Come funziona il riscaldamento a pompa di calore

Pompa di calore, condizionatore e frigorifero sfruttano lo stesso principio: un ciclo di Carnot inverso. Parole complesse per descrivere un modo di “lavorare” un fluido che permette di togliere calore a un ambente più freddo per poi fornirlo a uno più caldo. Nel caso della pompa di calore l’ambiente freddo da cui si toglie calore possono essere l’aria esterna, l’acqua di falda o il terreno; l’ambiente caldo, quello che andiamo a riscaldare, è semplicemente la nostra casa.

La pompa di calore è un sistema basato sulla compressione e sella espansione di un fluido. ©IngImage
La pompa di calore è un sistema basato sulla compressione e sulla espansione di un fluido. ©Ingimage

Gli elementi fondamentali della pompa di calore sono 4: due scambiatori di calore (un condensatore ed un evaporatore), un compressore e una valvola. Il condensatore serve a fornire il calore alla stanza mentre l’evaporatore assorba il calore.
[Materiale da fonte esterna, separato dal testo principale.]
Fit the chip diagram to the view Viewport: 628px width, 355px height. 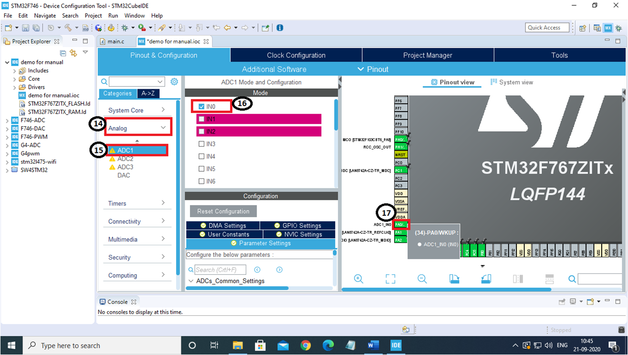click(390, 279)
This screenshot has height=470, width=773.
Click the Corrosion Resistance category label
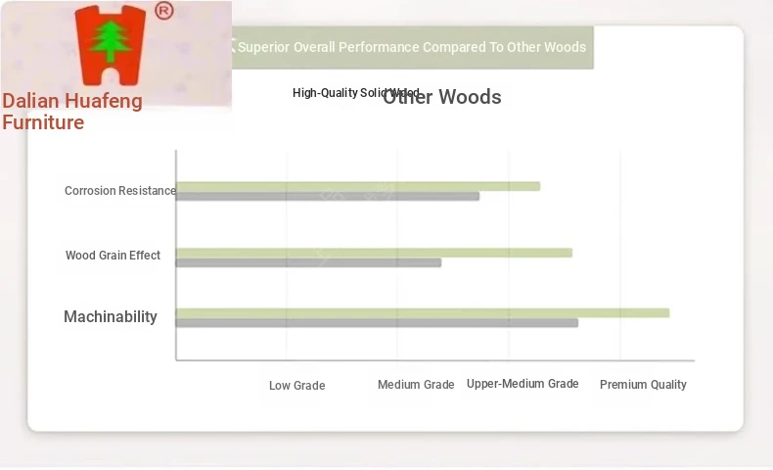(119, 191)
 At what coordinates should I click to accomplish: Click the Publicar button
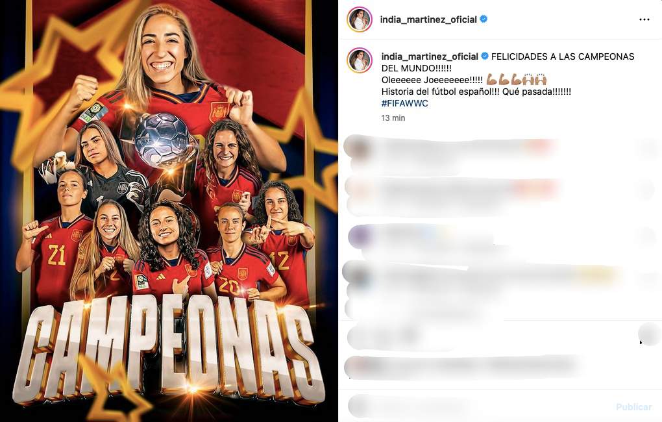633,407

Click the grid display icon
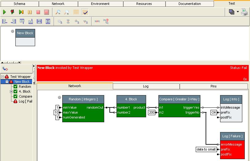click(x=76, y=12)
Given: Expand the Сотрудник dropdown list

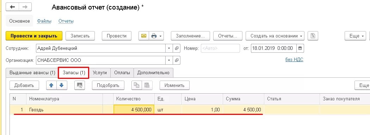Looking at the screenshot, I should [x=169, y=48].
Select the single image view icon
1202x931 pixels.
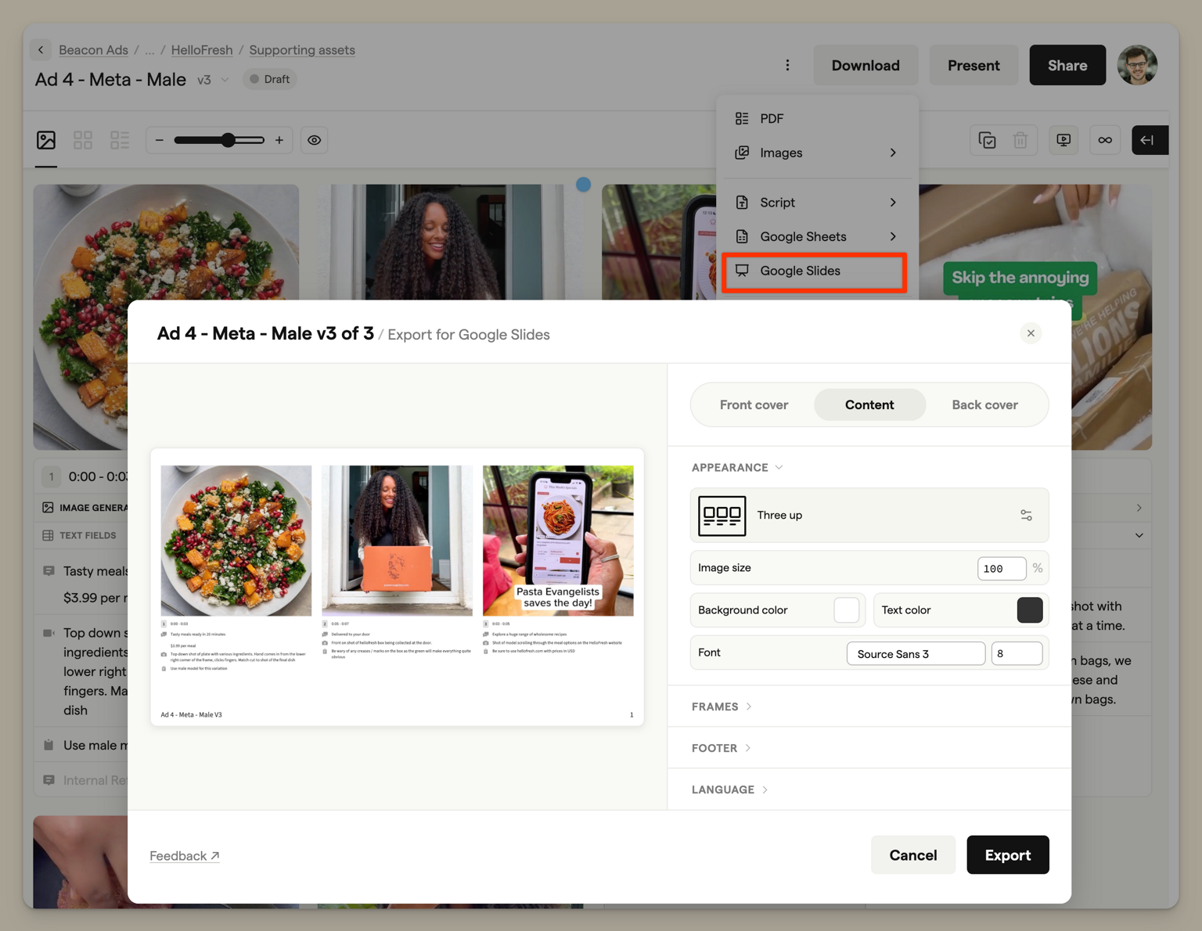pos(46,140)
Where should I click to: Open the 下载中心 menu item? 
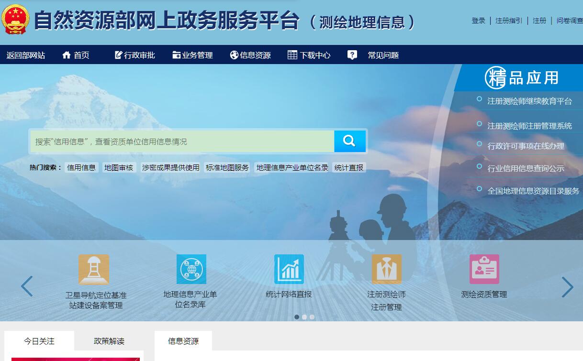tap(309, 55)
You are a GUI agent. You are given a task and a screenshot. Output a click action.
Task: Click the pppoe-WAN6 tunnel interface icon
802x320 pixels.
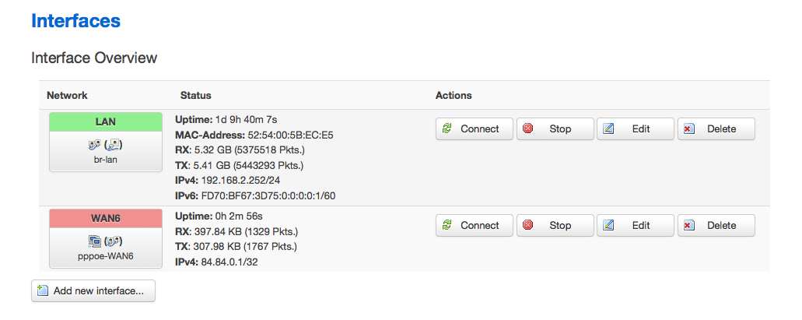[x=93, y=241]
Il compressore e la valvola sono necessari per mantenere una differenza di pressione tra condensatore ed evaporatore, permettendo lo scambio termico e il movimento del fluido.

Una normale caldaia prendere l’energia, il calore, dal carburante, sia esso metano, gasolio o legna mentre un pompa di calore prende l’energia dalla rete elettrica e serve semplicemente a far funzionare il compressore.

Le prestazioni di una pompa di calore si misurano in base al COP (coefficient of performance), ovvero la quantità di riscaldamento prodotta rispetto alla quantità di energia richiesta; generalmente il COP di una pompa di calore è circa pari a 3.  Confrontando le prestazioni di una pompa di calore con lo stesso metro con cui si misurano le normali caldaie a bruciatore, possiamo raggiungere efficienze intorno al 300%, contro il 92-98% delle normali caldaie. Ovvero con una caldaia normale se mettiamo 100 [J] (il joule J è l’unità di misura del calore)  ne otteniamo al massimo 98 mentre con una pompa di calore se mettiamo 100 [J] possiamo addirittura avere 300 [J] di calore.

Esistono in commercio pompe di calore che funzionano anche come condizionatore. ©Ingimage
Esistono in commercio pompe di calore che funzionano anche come condizionatore. ©Ingimage

I prezzi di una pompa di calore

Il principale svantaggio delle pompe di calore è il loro prezzo elevato. Si parte dai 300 € per kiloWatt degli impianti più “scarsi” fino a 1600 € per kiloWatt per le pompe di calore più performanti. In ogni caso l’elevato costo viene ripagato dalle agevolazioni fiscali e dal risparmio in bolletta.